▸ Action item
Your task is to return the span of lines beginning at the one with "The width and" and ending at the last line of the data, exactly as it stands.

[Records from a data source]
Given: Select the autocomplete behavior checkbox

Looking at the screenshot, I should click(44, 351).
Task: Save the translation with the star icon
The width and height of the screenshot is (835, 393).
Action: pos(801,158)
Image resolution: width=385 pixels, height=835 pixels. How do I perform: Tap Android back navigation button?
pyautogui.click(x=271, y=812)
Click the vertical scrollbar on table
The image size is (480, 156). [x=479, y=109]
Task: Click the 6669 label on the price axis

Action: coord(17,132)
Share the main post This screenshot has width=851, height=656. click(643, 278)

▸ Written reply
The width and height of the screenshot is (835, 393).
Action: pos(801,158)
Image resolution: width=385 pixels, height=835 pixels. How do I perform: Tap Android back navigation button?
pyautogui.click(x=271, y=812)
Click the vertical scrollbar on table
The image size is (480, 156). [x=479, y=109]
Task: Click the 6669 label on the price axis

Action: coord(17,132)
Share the main post This screenshot has width=851, height=656. click(643, 278)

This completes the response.